Secondly, 4 and 5 AML Directives came into force bringing major improvements to due diligence procedures. Most importantly, beneficial ownership and political exposure of individuals came under scrutiny, inevitability creating the need to set unified beneficial ownership registers. By now, EU member states should already have local BO registers set up and running and be ready for the next step – unification of such local register into one pan-European data base. It was realised, money laundering respects no borders and globalisation and cross-border cooperation in KYC compliance is a must.
Hansi Latifi, Compliance Professional
Built around compliance regulations and guidance, over the past five years, the KYC established structure has reflected the principal requirements, while its operating logic has followed the technological developments. The trend over the course of this period has consisted in aligning KYC compliance with effective operating models and innovative technologies. Advances in AI technology, big Data and analytics have led to a rapid development of KYC solutions. Fine-tuning technology with compliance frameworks has resulted in the creation of advanced solutions in tailored ways. Solutions have united artificial intelligence and machine learning with process resources and system capabilities, significantly evolving KYC compliance over the past five years. In addition, over the last five years it has been observed a significant transition from minimal KYC solutions towards complete solutions. This has been achieved mostly through technology capabilities integrated into each process phase. The attached technological component has evolved each process through increased capacities.

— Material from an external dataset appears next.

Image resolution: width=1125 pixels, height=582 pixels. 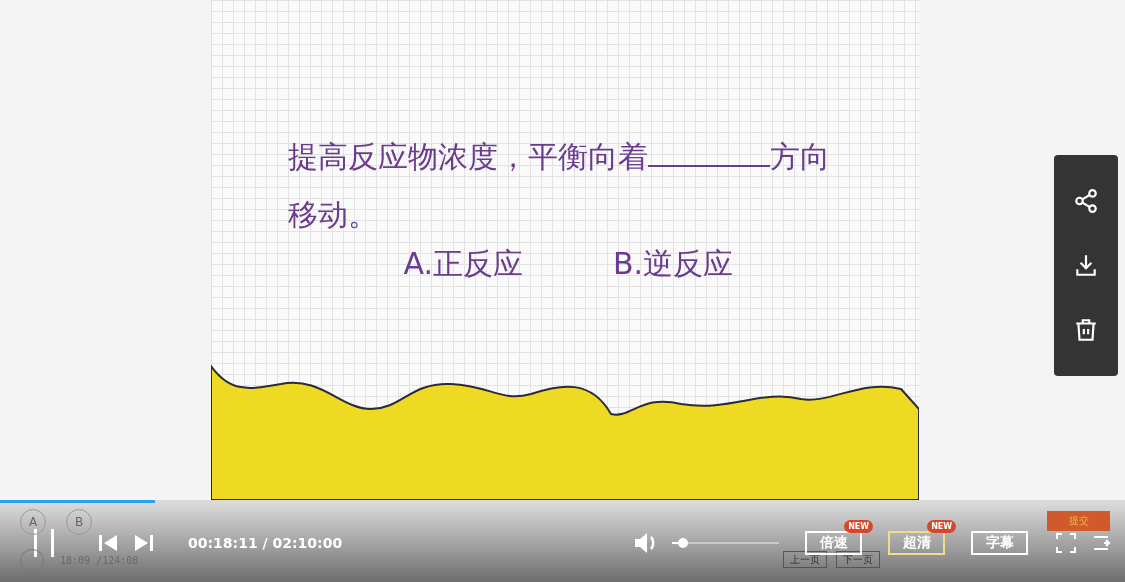 What do you see at coordinates (108, 542) in the screenshot?
I see `previous-icon` at bounding box center [108, 542].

Braden Perry, Partner, Kennyhertz Perry, LLC
FinCEN put into effect the most stringent KYC regulations to date in 2018, requiring financial institutions to comply with new Customer Due Diligence (CDD) standards on beneficial ownership. Although guidance has been provided, many financial institutions see the rule as confusing and are finding that the collection and processing of beneficial ownership information is costly.